What income-based strategies exist to address household food insecurity?
Government policies that have promoted adequate incomes in Canada have been shown to address the issue of household food insecurity (79-83). Income supplements from the Universal Child Care Benefit reduced food insecurity in single-parent households by more than 5% (79). Using data from CCHS (2015-2018), severe food insecurity was shown to be reduced by one-third among families receiving the Canada Child Benefit (84). Old Age Security and Guaranteed Income Supplement programs have resulted in a decrease in food insecurity in older adults by ensuring they have a minimum amount of money to afford basic needs (83).

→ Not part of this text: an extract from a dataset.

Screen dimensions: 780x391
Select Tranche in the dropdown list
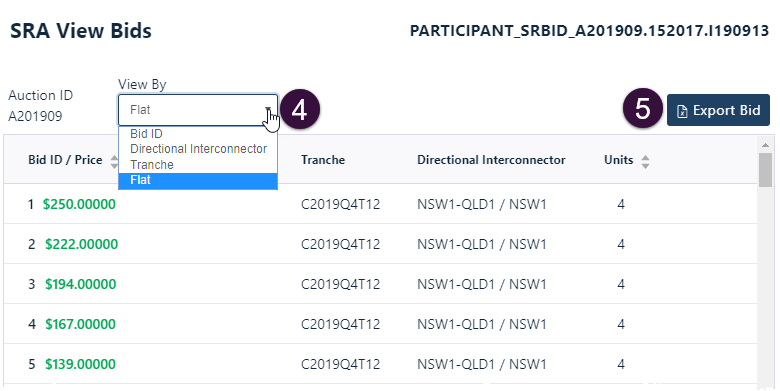pos(152,165)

However, among older adults, income is still the biggest predictor of food insecurity (85). Social protection spending, which captures cash benefits and housing subsidies, has been demonstrated to impact food insecurity in Europe (81). During the Great Recession in Europe (2004-2012), countries with low levels of investment in social protection spending, increasing unemployment and declining wages were associated with increasing food insecurity compared to countries where social protection spending (in particular spending on housing) was high (81). In Australia, results of a scoping review of population-based interventions to address food insecurity identified limited interventions addressing financial resources, such as public policy responses to address adequate income and a lack of rigorous evaluation of these interventions (86).